:: RECORDS SUPPLIED ::

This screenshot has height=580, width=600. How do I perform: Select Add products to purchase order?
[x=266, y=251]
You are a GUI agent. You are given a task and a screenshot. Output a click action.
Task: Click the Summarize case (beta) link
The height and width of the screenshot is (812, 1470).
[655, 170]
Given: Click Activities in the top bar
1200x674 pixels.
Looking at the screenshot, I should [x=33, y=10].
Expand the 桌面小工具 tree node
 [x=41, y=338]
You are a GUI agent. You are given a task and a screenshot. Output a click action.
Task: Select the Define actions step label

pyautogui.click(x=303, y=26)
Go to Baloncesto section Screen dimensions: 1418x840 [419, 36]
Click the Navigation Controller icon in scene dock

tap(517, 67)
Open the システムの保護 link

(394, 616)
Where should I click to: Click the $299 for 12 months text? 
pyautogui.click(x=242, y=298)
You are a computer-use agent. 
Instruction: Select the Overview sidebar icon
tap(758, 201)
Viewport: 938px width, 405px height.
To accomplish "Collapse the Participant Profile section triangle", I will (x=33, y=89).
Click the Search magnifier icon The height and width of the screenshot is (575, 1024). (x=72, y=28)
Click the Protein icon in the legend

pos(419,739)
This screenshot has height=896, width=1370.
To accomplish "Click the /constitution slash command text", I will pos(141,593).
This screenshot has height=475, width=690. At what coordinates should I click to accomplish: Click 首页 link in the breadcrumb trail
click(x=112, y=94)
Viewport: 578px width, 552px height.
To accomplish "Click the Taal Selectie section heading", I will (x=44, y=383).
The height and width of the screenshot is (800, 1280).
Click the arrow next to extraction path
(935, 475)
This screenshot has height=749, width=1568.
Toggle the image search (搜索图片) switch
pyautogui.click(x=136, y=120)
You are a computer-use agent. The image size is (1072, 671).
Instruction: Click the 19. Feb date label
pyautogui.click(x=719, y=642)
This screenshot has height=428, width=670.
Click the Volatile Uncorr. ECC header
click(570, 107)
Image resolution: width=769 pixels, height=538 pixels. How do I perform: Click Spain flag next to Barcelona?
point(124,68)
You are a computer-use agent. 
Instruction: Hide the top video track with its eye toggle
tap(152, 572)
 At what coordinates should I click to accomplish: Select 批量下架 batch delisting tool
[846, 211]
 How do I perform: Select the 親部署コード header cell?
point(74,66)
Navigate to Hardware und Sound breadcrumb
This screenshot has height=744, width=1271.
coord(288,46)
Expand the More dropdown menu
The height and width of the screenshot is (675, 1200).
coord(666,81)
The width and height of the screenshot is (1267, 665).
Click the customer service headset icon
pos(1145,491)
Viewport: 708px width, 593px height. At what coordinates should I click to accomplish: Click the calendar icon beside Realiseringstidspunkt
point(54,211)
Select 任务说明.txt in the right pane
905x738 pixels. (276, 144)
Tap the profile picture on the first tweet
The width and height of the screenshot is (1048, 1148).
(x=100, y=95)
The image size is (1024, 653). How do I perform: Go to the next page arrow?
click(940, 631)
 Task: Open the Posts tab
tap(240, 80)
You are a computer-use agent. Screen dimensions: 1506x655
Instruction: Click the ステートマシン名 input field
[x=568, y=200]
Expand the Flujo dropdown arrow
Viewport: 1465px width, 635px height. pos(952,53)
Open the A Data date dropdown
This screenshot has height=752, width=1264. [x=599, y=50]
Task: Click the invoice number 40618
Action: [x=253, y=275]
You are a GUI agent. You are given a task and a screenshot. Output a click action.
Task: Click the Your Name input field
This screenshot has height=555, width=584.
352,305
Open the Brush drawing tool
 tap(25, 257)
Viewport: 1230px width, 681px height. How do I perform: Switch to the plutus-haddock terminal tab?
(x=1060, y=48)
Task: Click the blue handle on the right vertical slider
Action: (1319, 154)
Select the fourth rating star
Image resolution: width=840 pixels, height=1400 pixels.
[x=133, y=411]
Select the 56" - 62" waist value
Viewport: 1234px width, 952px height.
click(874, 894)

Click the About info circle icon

:::

» EXERCISE INSTRUCTIONS: The reply should hold only the lines from the beginning of the listing to the line with "Task: Click the Summarize case (beta) link", both ends included, unchanged.

» FINISHED TASK:
This screenshot has height=580, width=600. How do I perform: Select Add products to purchase order?
[x=266, y=251]
You are a GUI agent. You are given a task and a screenshot. Output a click action.
Task: Click the Summarize case (beta) link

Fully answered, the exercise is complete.